[INFORMATION SHOWN — start]
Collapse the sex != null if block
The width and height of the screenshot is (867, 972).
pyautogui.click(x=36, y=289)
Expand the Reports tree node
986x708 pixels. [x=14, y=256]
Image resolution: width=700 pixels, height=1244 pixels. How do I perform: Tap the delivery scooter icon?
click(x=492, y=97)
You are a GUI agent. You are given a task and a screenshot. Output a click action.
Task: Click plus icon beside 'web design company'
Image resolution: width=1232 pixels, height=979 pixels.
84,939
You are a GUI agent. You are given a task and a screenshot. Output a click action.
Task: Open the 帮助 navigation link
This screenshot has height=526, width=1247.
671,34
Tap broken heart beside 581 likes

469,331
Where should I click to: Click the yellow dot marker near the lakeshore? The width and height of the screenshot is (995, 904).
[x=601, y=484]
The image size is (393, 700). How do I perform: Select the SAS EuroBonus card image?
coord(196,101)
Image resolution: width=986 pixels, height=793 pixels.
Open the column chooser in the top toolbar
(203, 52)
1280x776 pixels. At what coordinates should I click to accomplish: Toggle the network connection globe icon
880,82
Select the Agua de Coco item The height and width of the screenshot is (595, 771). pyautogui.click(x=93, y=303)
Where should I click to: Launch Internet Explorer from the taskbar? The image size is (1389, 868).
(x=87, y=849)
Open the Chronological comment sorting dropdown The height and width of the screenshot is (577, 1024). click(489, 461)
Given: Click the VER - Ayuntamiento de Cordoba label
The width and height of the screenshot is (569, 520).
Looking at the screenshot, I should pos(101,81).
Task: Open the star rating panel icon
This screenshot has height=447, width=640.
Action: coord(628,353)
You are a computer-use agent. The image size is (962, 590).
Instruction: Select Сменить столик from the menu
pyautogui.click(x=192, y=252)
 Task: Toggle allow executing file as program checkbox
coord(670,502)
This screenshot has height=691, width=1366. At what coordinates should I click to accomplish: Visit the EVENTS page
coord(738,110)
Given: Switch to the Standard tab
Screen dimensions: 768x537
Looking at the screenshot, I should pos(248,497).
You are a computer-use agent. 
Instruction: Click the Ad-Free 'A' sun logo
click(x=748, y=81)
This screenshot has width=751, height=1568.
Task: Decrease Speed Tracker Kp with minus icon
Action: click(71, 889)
[INFORMATION SHOWN — finish]
• WHAT TO WORK ON
Write every line of the entries again, word for word.

• ANSWER
Collapse the sex != null if block
The width and height of the screenshot is (867, 972).
pyautogui.click(x=36, y=289)
Expand the Reports tree node
986x708 pixels. [x=14, y=256]
Image resolution: width=700 pixels, height=1244 pixels. How do I perform: Tap the delivery scooter icon?
click(x=492, y=97)
You are a GUI agent. You are given a task and a screenshot. Output a click action.
Task: Click plus icon beside 'web design company'
Image resolution: width=1232 pixels, height=979 pixels.
84,939
You are a GUI agent. You are given a task and a screenshot. Output a click action.
Task: Open the 帮助 navigation link
This screenshot has height=526, width=1247.
671,34
Tap broken heart beside 581 likes

469,331
Where should I click to: Click the yellow dot marker near the lakeshore? The width and height of the screenshot is (995, 904).
[x=601, y=484]
The image size is (393, 700). How do I perform: Select the SAS EuroBonus card image?
coord(196,101)
Image resolution: width=986 pixels, height=793 pixels.
Open the column chooser in the top toolbar
(203, 52)
1280x776 pixels. At what coordinates should I click to accomplish: Toggle the network connection globe icon
880,82
Select the Agua de Coco item The height and width of the screenshot is (595, 771). pyautogui.click(x=93, y=303)
Where should I click to: Launch Internet Explorer from the taskbar? The image size is (1389, 868).
(x=87, y=849)
Open the Chronological comment sorting dropdown The height and width of the screenshot is (577, 1024). click(489, 461)
Given: Click the VER - Ayuntamiento de Cordoba label
The width and height of the screenshot is (569, 520).
Looking at the screenshot, I should pos(101,81).
Task: Open the star rating panel icon
This screenshot has height=447, width=640.
Action: coord(628,353)
You are a computer-use agent. The image size is (962, 590).
Instruction: Select Сменить столик from the menu
pyautogui.click(x=192, y=252)
 Task: Toggle allow executing file as program checkbox
coord(670,502)
This screenshot has height=691, width=1366. At what coordinates should I click to accomplish: Visit the EVENTS page
coord(738,110)
Given: Switch to the Standard tab
Screen dimensions: 768x537
Looking at the screenshot, I should pos(248,497).
You are a computer-use agent. 
Instruction: Click the Ad-Free 'A' sun logo
click(x=748, y=81)
This screenshot has width=751, height=1568.
Task: Decrease Speed Tracker Kp with minus icon
Action: click(71, 889)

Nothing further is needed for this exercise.